Diagnosing Intermittent Communication Issues

We use a Sierra AirLink MX400 as a cell modem that accepts requests from a Telus VPN and issues commands from these requests via serial to a controller for a DMS sign.

What should I be looking for in the filtered logs that indicates connection issues?
filteredlogs2AfterChange.txt (880 KB)

Hi,

log shows a lot of restart and network link down.
It also shows a very good signal quality.
However it does not reveal particular clue on what is exactly happening.
It could be interesting to check if those restarts are issued by a controler or manually (eg for tests) or if those are reboots. Also it shall be sorted out whether the VPN connection loss is due to a network connection loss or only a VPN connection loss, and verify that you are running our latest FW (see on the download section of our website).
Please contact your distributor for investigating further,

Regards

The Firmware version is prob. old. I’d rather not re-flash it and loose its settings while it is operational. I think AceManager was version 4.3.0.005. I’ll need permission to schedule some downtime for the modem if I need to upgrade it

Can someone clarify if the modem is restarting/re-establishing connection or is it just loosing connection to the VPN?

Which line or lines in the log file please?

upon FW upgrade you will not loose your existing configuration.
FW will be installed on top of your existing config without reseting it.

The logs do not show whether issue on VPN side or on Radio Network side.
This will need more specific investigation and this is why you shall turn to your distributor technical team for best support,

Thanks for returning and commenting nmp.

I wasn’t aware settings were maintained after a firmware upgrade. I’ll have to research this further if/when the time comes.

A Firmware upgrade is something we can offer the client, in our upgrade/maintenance proposal. Currently this is a field-level diagnosis to identify COM issues.

I believe the cell modem is not restarting, but the VPN link is being dropped. In the Log:

Oct 31 12:54:29 info ALEOS_WAN_RMON: SWI_NOTIFY_CallStatus 0
Oct 31 12:54:29 info ALEOS_WAN_CMAN: in HandleDisConnect.
Oct 31 12:54:31 info ALEOS_WAN_linkmon: Linkradio Link Status 0

There are repeated instances that the link to the carrier VPN1 is lost, the modem sets the CallStatus 0 and attempts reconnect.

Anyone disagree or agree? Or have some insight that it may be something else?

What if I used the Keepalive function under the WAN/Cellular tab in AceManager?

This might keep the connection established to the VPN? I would use the VPN server IP?

Just an update:

I’ve contacted TELUS corporate Tech Support. They were able to see the cell modem connected to the VPN (for now). I explained that the VPN link was being dropped and that our cell modem has been reestablishing its connection continuously. They mentioned that there is a possibility that the management software for their VPN may be prioritizing its list.
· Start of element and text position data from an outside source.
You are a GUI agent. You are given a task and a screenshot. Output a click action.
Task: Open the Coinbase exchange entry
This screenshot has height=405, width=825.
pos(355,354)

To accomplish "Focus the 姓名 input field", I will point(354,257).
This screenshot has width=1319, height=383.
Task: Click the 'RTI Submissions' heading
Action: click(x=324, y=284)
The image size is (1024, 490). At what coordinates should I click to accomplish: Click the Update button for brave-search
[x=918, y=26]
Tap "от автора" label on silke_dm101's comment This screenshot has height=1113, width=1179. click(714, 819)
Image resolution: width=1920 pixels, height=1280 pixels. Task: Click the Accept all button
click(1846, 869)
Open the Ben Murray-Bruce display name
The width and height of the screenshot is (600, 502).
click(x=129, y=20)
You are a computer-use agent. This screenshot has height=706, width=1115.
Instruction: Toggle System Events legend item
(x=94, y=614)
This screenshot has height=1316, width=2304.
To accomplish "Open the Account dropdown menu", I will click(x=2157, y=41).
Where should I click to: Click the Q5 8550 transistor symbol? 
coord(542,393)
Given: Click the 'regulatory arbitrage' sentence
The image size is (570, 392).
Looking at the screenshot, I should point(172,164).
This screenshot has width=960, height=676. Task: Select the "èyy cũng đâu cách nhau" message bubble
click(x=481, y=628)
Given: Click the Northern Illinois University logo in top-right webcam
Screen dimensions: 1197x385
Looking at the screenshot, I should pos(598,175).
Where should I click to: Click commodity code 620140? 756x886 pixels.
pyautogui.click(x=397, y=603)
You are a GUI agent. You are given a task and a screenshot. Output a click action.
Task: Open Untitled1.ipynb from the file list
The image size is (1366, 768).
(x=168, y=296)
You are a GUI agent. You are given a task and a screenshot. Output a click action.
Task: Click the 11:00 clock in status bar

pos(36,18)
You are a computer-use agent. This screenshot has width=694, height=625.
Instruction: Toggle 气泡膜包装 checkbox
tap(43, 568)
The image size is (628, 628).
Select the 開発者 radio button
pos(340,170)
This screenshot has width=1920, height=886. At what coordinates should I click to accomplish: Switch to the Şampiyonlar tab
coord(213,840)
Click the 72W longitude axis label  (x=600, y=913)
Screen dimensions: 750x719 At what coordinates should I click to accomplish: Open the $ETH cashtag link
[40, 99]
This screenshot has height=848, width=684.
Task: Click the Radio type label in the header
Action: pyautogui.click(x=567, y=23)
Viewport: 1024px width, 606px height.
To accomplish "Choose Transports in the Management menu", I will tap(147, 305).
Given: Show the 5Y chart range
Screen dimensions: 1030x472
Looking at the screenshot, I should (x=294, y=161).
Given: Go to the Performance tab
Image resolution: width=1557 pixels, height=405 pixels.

A lack of traffic for our VPN tunnel may have had its priority moved to the bottom, as a result closing the VPN tunnel. (A possibility?)

So they refreshed the switch on their end to allow itself to recycle the profile for the cell modem and its programming so that it may be moved to the top of the list. They couldn’t confirm that the cell modem had reconnected (Its still hasn’t reconnected). I’m hoping it will within the next two hours it will or I may have to schedule someone to be on site to reboot the cell modem as he suggested.

I asked if would make sense to enable the keepalive. He said, and I quote: “That might be a good idea, I never thought of that”.

I asked what address I should use to ping and he suggested a public one: 8.8.8.8 said it was associated with google?

Anyone care to comment?

Problem with keepalives (no-data ones) and GPRS is that some operators inspect the traffic sees it contains no actual data and queues it up instead of forwarding properly, which can cause a disconnect even when using keepalives.

Thanks for the info tobias I’ll keep that in mind. Currently the idea of using keep alive is on the back burner.

I have an updated log for the Dec 12-13. Showing whats going on after the TELUS ‘refresh’.

Any ideas?

**quick edit - We’ve noticed the timestamps are off by about 7 hours. The log was taken on the 12th at about 9pm yet it has time stamps from the early morning the next day…
Dec12Log.txt (75.5 KB)

Update: We’ve acquired new information from our client and TELUS.

The HSPA IP range allowed for use is 10.148.44.160 – 10.148.44.191
Looking at the IP’s Assigned to the cell modems at all the sites, NONE of them are within this range. We’ve sent logs to TELUS from the cell modems and client software.

Could this be a simple fix by ensuring the cell devices are assigned IP’s within this range? Stay-tuned!